The exciting thing about exciting technology is that nobody yet knows how it will let you down.

New tools are seductive because their flaws are still hidden. The demo always works. The blog post is always triumphant. What you can't see at the moment of choosing is the specific 3 a.m. that tool has waiting for you — the failure nobody has documented yet, because nobody has gotten far enough to hit it. You will be the documentation. You will be the forum post that someone else gratefully finds in 2031.

Boring as a feature

I want to be careful here, because "use boring tools" curdles very easily into "never learn anything," and that is not the argument. The argument is about where you point your appetite for risk. Risk is a budget, not a virtue. You should absolutely take wild swings on the problem that makes your work matter, the part where being slightly ahead of everyone else is the entire point. Everywhere else, you want the most tedious, most documented, most widely deployed option available.

The good reasons to reach for boring are unglamorous and decisive:

  • The thing has been load-bearing for a decade, which means its remaining bugs are the rare and patient kind.
  • You can hire people who already know it, instead of paying to train them on a tool that may not exist in three years.
  • When you search the error message, you get answers, not a single unresolved thread from a stranger with your exact problem and no replies.

Underneath all of this is a deeper point: novelty is a cost disguised as a benefit.

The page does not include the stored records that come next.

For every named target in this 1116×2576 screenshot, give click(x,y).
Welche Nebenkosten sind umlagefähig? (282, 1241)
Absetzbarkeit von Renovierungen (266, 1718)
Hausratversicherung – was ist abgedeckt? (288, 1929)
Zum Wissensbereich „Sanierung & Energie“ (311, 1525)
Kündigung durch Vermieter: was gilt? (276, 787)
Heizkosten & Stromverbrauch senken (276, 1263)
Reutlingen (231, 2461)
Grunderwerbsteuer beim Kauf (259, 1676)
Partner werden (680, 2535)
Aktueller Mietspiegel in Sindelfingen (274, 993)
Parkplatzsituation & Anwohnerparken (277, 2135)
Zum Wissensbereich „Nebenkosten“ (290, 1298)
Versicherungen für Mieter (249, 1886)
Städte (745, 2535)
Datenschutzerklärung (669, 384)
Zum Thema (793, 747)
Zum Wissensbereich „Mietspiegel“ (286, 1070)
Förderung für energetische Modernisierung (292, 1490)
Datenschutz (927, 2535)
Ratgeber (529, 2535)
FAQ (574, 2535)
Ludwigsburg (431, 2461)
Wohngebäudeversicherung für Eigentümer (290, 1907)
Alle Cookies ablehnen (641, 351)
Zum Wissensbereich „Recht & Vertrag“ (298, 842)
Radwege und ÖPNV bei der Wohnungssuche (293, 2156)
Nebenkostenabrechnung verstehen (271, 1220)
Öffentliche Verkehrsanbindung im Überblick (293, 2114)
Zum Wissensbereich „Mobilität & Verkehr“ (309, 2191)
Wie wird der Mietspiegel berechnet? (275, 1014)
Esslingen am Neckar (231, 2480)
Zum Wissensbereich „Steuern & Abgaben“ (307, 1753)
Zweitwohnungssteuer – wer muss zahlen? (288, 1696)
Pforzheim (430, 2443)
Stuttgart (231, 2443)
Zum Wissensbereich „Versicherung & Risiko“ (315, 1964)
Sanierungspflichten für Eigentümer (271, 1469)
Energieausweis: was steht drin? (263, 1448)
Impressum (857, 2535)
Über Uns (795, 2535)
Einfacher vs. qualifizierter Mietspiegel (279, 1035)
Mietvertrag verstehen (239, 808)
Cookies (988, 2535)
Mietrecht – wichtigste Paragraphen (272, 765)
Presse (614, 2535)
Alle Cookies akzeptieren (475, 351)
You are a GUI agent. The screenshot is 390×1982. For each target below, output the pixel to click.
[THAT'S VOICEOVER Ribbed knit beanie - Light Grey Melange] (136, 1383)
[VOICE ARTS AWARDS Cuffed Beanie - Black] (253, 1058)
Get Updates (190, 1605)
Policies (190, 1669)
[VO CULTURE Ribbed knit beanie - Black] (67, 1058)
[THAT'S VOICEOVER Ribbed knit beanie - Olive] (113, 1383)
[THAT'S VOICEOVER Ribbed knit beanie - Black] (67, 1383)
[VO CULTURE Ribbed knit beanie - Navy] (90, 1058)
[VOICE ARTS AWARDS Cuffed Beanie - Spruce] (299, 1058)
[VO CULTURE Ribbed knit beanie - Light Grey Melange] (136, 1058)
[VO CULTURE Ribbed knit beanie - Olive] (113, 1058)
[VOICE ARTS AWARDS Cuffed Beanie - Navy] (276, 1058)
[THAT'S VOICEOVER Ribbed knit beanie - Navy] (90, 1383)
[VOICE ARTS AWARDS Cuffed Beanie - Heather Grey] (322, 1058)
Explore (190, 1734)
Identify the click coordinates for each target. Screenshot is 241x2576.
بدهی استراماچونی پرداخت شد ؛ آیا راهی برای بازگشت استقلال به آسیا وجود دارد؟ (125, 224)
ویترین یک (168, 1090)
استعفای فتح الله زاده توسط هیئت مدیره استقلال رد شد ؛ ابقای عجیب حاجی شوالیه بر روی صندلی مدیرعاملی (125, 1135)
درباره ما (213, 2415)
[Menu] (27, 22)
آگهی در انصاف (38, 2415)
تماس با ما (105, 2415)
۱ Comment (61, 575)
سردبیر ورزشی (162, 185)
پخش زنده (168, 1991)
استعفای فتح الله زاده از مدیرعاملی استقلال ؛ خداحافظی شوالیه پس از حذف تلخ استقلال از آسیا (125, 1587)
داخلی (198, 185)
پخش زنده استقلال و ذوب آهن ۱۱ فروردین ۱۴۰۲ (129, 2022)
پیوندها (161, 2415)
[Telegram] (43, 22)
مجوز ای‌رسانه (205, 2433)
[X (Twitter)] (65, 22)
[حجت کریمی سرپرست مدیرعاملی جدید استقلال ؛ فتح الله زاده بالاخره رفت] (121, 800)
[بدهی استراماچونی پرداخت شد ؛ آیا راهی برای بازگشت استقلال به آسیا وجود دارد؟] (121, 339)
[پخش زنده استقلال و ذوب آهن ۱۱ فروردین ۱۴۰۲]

Every new system in your stack is something a future person — quite possibly you, tired, with less context than you have now — has to hold in their head. Complexity is paid not once at the moment of building but continuously, forever, by everyone who comes after. The boring choice is a gift to that future person. The exciting choice is usually a loan taken out in their name.

The cultural problem is that nobody gets promoted for boring. You don't get invited to give the talk titled "We Used Postgres and It Was Fine." The incentives all push toward the novel, the rewritten, the migrated, because those are legible as work, as initiative, as a thing you did. Keeping a stable system stable looks, from the outside, like having done nothing at all. This is one of the quiet tragedies of the field: the best infrastructure decisions are invisible precisely because they worked.

The most senior engineers I trust are not the ones who know the most tools. They are the ones who have been burned enough times to feel a specific dread at the word rewrite, and who have learned to ask, every time, the only question that matters: what does the user get that they didn't have before? If the honest answer is a more fashionable way to store forty thousand rows, the senior move is to close the laptop and go home.

Choose boring technology, then, not because you've stopped being curious, but because you've decided where your curiosity is allowed to cost something. Save the wonder for the work. Let the foundation be dull.

The most radical thing you can build, in the end, is something that just keeps running.

  1. Dan McKinley, "Choose Boring Technology" (2015) — the essay and conference talk that gave the idea its name. The phrase "innovation tokens" is his; the eleven-week database migration is, regrettably, mine.